| Data provided |
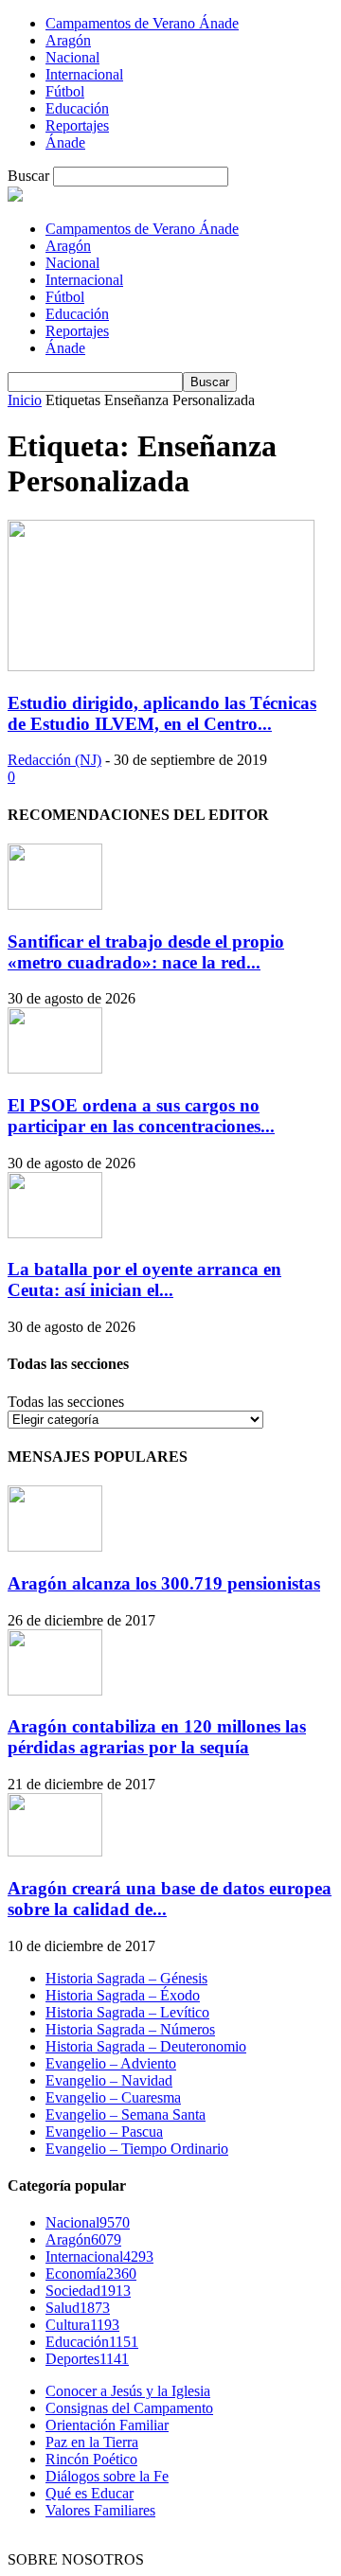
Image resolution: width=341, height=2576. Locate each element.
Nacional (72, 57)
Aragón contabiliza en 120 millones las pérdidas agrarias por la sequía (157, 1736)
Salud (77, 2308)
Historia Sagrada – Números (130, 2029)
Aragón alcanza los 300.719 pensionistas (164, 1583)
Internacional (84, 74)
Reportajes (77, 125)
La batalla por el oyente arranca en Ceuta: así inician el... (144, 1279)
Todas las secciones (66, 1402)
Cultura (82, 2325)
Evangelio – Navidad (108, 2080)
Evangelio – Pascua (104, 2131)
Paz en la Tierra (91, 2442)
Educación (77, 108)
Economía (90, 2273)
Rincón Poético (91, 2459)
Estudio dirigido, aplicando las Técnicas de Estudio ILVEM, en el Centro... (162, 713)
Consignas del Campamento (129, 2408)
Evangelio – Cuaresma (113, 2097)
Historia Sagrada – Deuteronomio (145, 2046)
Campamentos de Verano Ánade (142, 23)
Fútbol (64, 91)
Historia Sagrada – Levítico (127, 2012)
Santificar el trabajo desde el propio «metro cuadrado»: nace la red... (146, 952)
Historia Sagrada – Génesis (126, 1978)
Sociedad (88, 2291)
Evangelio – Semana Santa (125, 2114)
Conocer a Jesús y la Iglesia (127, 2391)
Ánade (65, 142)
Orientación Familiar (107, 2425)
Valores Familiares (100, 2510)
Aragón (68, 40)
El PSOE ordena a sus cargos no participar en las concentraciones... (141, 1115)
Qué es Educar (89, 2493)
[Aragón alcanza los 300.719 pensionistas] (55, 1546)
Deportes (87, 2359)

| Exercise details |
Your output is the lines from the top of the entries through the line containing "Evangelio – Semana Santa (125, 2114)", exactly as they stand. No pictures belong in it.

| Solution to this task |
Image resolution: width=341, height=2576. Locate each element.
Nacional (72, 57)
Aragón contabiliza en 120 millones las pérdidas agrarias por la sequía (157, 1736)
Salud (77, 2308)
Historia Sagrada – Números (130, 2029)
Aragón alcanza los 300.719 pensionistas (164, 1583)
Internacional (84, 74)
Reportajes (77, 125)
La batalla por el oyente arranca en Ceuta: así inician el... (144, 1279)
Todas las secciones (66, 1402)
Cultura (82, 2325)
Evangelio – Navidad (108, 2080)
Evangelio – Pascua (104, 2131)
Paz en la Tierra (91, 2442)
Educación (77, 108)
Economía (90, 2273)
Rincón Poético (91, 2459)
Estudio dirigido, aplicando las Técnicas de Estudio ILVEM, en el Centro... (162, 713)
Consignas del Campamento (129, 2408)
Evangelio – Cuaresma (113, 2097)
Historia Sagrada – Deuteronomio (145, 2046)
Campamentos de Verano Ánade (142, 23)
Fútbol (64, 91)
Historia Sagrada – Levítico (127, 2012)
Santificar el trabajo desde el propio «metro cuadrado»: nace la red... (146, 952)
Historia Sagrada – Génesis (126, 1978)
Sociedad (88, 2291)
Evangelio – Semana Santa (125, 2114)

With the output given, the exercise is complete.